Barnard v. Kruzan

Decision Date01 February 1943
Docket Number27835.
Citation46 N.E.2d 238,221 Ind. 208
PartiesBARNARD v. KRUZAN et al.
CourtIndiana Supreme Court

Bauer & Kincaide, of Terre Haute, for appellant.

Cooper Royse, Gambill & Crawford and Thomas F O'Mara, all of Terre Haute, for Appellee.

SWAIM Judge.

The appellee, George Kruzan, as a taxpayer of the City of Terre Haute, Indiana, filed this action on July 23, 1938, for and on behalf of himself and all other taxpayers similarly situated. The complaint alleged that William S. Rea deceased, by his last will and testament, established a trust fund of $150,000 for the use and benefit of said City, which fund was to be held by the trustee until such time as the fund and its accumulations should amount to the total sum of $300,000, or until such time as the City should have raised and made available a sum which, together with the trust fund, would be sufficient to pay the entire cost of providing for a right of way and the construction of a new sewer system for the City of Terre Haute; and that the bequest also provided that in the event the City of Terre Haute failed to accept said gift within two years, or failed to provide such additional funds, the bequest should be paid over to Rose Polytechnic Institute of Terre Haute, Indiana.

The complaint further alleged that the City had accepted the gift within the two year period; that the City and said Rose Polytechnic Institute each demanded of the trustee that the total amount of the trust funds be paid to it to the exclusion of the other beneficiary; that a portion of the trust consisted of real estate which had never been reduced to cash and a portion thereof consisted of mortgage loans, which had never been collected; that it was impossible to determine whether the total fund amounted to $300,000 without converting the assets into cash; that the plaintiff disagreed with any admission made by the City and its officers to the effect that the total of said fund already amounted to $300,000, and further disagreed with said defendant City in that plaintiff contended that, until the report of the trustee should be approved and the amount of the trustee's compensation determined, the total amount of said fund could not be determined or the distribution thereof be lawfully made.

The complaint also questioned the validity of the condition that the fund be held until it had doubled in amount and also questioned whether the fund did not, therefore, immediately become the property of the City of Terre Haute; and as to whether if the claims of Rose Polytechnic Institute to the fund accrued at the time of its original deposit, it was not now barred by the statute of limitations.

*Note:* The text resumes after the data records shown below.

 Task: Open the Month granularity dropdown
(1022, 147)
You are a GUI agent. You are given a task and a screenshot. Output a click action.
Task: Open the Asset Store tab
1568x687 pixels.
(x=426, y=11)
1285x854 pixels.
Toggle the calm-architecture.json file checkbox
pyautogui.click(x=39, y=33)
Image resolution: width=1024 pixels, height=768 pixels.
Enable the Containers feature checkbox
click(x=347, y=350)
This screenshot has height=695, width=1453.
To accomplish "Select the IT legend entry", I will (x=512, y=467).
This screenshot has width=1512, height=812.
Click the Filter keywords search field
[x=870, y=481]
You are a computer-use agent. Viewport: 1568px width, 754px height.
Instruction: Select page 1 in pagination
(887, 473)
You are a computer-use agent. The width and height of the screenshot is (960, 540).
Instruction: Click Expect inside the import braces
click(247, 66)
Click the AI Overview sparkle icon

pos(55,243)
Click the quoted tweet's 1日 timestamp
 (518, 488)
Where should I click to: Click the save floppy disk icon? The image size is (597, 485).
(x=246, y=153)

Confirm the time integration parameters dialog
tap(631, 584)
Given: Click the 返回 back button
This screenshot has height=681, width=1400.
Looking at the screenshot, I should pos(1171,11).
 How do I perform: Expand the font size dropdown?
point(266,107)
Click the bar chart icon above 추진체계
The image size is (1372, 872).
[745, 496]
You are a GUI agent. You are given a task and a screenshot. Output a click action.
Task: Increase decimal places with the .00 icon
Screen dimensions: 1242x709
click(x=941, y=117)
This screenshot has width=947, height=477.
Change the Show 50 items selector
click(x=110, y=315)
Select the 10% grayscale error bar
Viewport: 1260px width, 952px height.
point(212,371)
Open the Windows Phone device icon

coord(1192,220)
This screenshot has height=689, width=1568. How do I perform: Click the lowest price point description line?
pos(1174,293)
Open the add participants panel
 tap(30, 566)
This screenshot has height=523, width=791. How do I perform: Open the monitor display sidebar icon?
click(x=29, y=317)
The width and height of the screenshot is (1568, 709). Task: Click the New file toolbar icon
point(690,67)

The prayer of the complaint was that the court should construe the said will, determine each of the questions raised, terminate said trust and require the trustee to transfer and pay over said trust fund to said City for the purposes mentioned in said trust.

To this complaint the defendant, Rose Polytechnic Institute, on March 3, 1941, filed answer and also filed a cross-complaint which alleged that the said City had failed to meet the conditions of said trust bequest; that said Rose Polytechnic Institute had made demand on the trustee for said trust fund; and that it was entitled to the payment and transfer of said trust fund by the trustee. The prayer of the corss-complaint was that said trustee be ordered and directed to terminate the trust, make due accounting therefor, and pay to said cross-complainant said trust fund and all additions and accretions thereto.

On March 18, 1941, the appellant, Horace Barnard, filed his petition to intervene in said action as a party plaintiff, alleging that he was a member of the class for whom the action was brought; that since the bringing of the action the said Kruzan had become the City Comptroller of the City of Terre Haute and was no longer the plaintiff on behalf of other taxpayers similarly situated, but should in fact be a defendant to said action; that if said Kruzan should be permitted to be sole plaintiff the case would be compromised and settled to the detriment of all the other taxpayers; that said Kruzan had not prosecuted the action since it was filed and did not intend to prosecute it; that if he should be permitted to continue as the sole plaintiff there would be collusion and fraud, all to the detriment and irreparable injury of said taxpayers.

The plaintiff, Kruzan, filed a motion to strike out the petition to intervene, and the action of the court on this motion is shown by the following entry: 'and the court examines said motion and sustains same, which ruling of the court the said Horace Barnard, the intervener excepts, and the motion to intervene is disallowed, as this suit was brought by the plaintiff George Kruzan on behalf of himself and all other taxpayers similarly situated and petitioner to intervene cannot be harmed.' Thereafter the court entered the following judgment:

'The Court having on April 2, 1941, sustained a motion to strike out petition to intervene and intervening disallowed.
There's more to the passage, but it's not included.